Anne Bringault : «Sur la transition énergétique, le plus gros reste à faire»

INTERVIEW Coordinatrice sur la transition énergétique pour les ONG et associations, Anne Bringault souligne l’importance des tous derniers arbitrages sur le projet de loi débattu ce mercredi en dernière lecture à l’Assemblée nationale.
Le projet de loi sur la transition énergétique entame sa toute dernière ligne droite. Au terme d’une gestation de près de trois ans agrémentée de moult rebondissements, ce texte, présenté par François Hollande comme «l’un des plus importants du quinquennat», sera débattu en dernière lecture à l’Assemblée nationale mercredi. Ce qui est loin d’être une simple formalité, selon Anne Bringault, coordinatrice des activités des ONG sur la transition énergétique pour le CLER-Réseau et le Réseau action climat.
Cette dernière étape est-elle importante ?
Oui, c’est loin d’être une simple formalité. Il y a encore des points majeurs de la loi qui sont en débat, car le Sénat en a modifié plusieurs, certains dans le bon sens, d’autres dans le mauvais. Les sénateurs ont par exemple proposé une trajectoire d’augmentation de la composante carbone qui est déjà présente dans les taxes payées sur les carburants ou le fioul. Cela va dans le bon sens, car ça permet de lutter contre le changement climatique causé par les émissions de gaz à effet de serre, en incitant à changer de comportements. Pour que cela soit efficace, il faudrait augmenter celle-ci pour atteindre 56 euros la tonne de CO2 en 2020 et 100 euros en 2030. Nous espérons vraiment que l’Assemblée nationale validera cette modification.
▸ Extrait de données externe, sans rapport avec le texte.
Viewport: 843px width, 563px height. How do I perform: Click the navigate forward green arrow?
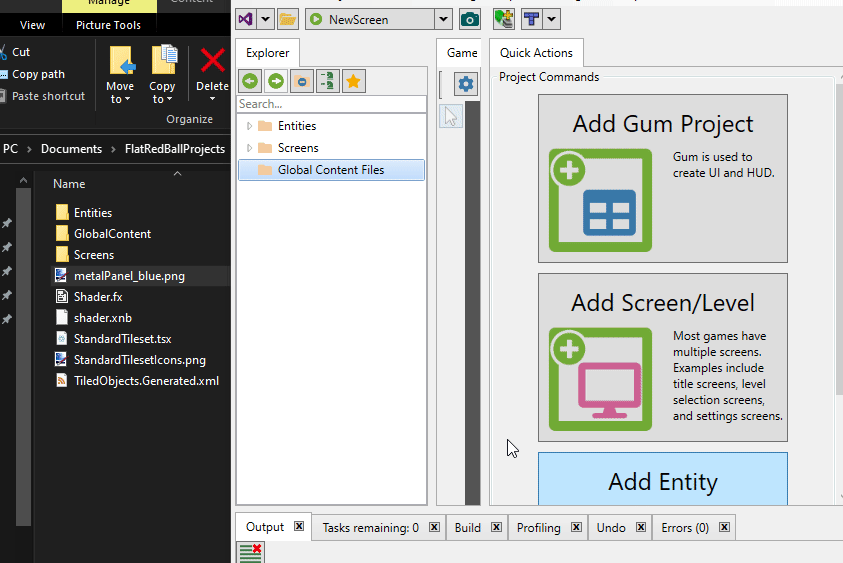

A l’inverse, un amendement gouvernemental voté au Sénat va dans le mauvais sens : il supprime toute référence à une date de publication de la programmation pluriannuelle de l’énergie (PPE), qui permettait de mettre en musique concrètement les objectifs inscrits dans la loi, notamment sur les énergies renouvelables. C’est un très mauvais signal. Nous demandons à revenir à la version de l’Assemblée nationale, qui prévoyait une publication avant le 31 décembre. C’est indispensable, pour que les objectifs ne restent pas lettre morte.

Le Sénat a aussi une nouvelle fois supprimé l’échéance de 2025 pour réduire la part du nucléaire à 50% de la production d’électricité, contre 75% aujourd’hui…
Oui, il avait supprimé cet engagement présidentiel en première lecture, l’Assemblée l’a rétabli, mais le Sénat l’a à nouveau supprimé en deuxième lecture. Il a aussi augmenté le plafond de la capacité totale autorisée pour le nucléaire. Mais je pense que sur ces points, l’Assemblée remettra les choses d’aplomb.
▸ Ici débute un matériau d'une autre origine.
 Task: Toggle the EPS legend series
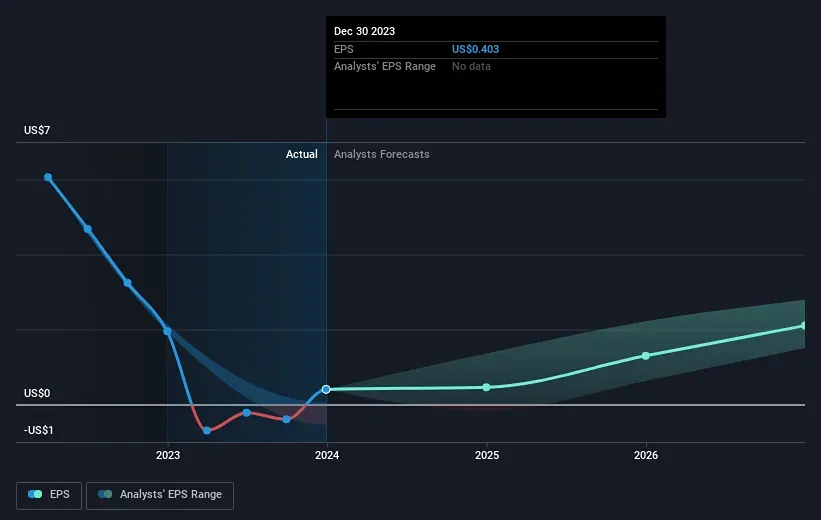tap(49, 494)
Le Sénat a aussi supprimé le caractère obligatoire à partir de 2018 des plans de mobilité pour les entreprises de plus de 100 salariés. C’est regrettable et nous demandons aussi sur ce point à ce que l’Assemblée revienne à sa version. Cela nous paraît important : 70% des Français prennent leur voiture individuelle pour se rendre au travail, alors que ces plans de mobilité pour les entreprises seraient un outil efficace pour les faire changer de comportement et opter par exemple pour le covoiturage.

Un autre point concerne l’éolien : il y a eu beaucoup d’attaques contre celui-ci, notamment au Sénat. Nous demandons que cette énergie ne subisse pas de freins supplémentaires, alors qu’elle se développe partout dans le monde et que les coûts des énergies renouvelables ne cessent de baisser. L’Assemblée nationale doit maintenir à 500 mètres la distance entre les éoliennes et les habitations.

Finalement, cette loi sera-t-elle ambitieuse ?
Pour ce qui est des objectifs, oui. Que ce soit pour l’évolution du mix énergétique ou la baisse des émissions de gaz à effet de serre, il est important de les avoir. En revanche, pour ce qui est des mesures concrètes, c’est moins satisfaisant et le plus gros reste à faire. C’est pour cela qu’il est important de fixer une date de publication pour la programmation pluriannuelle de l’énergie (PPE). Le texte comporte aussi des lacunes, surtout sur les transports. Il n’y a rien sur les transports en commun, le report modal ou les transports de marchandises. Quand on sait que ce secteur est le premier émetteur de gaz à effet de serre en France, c’est plus que dommage.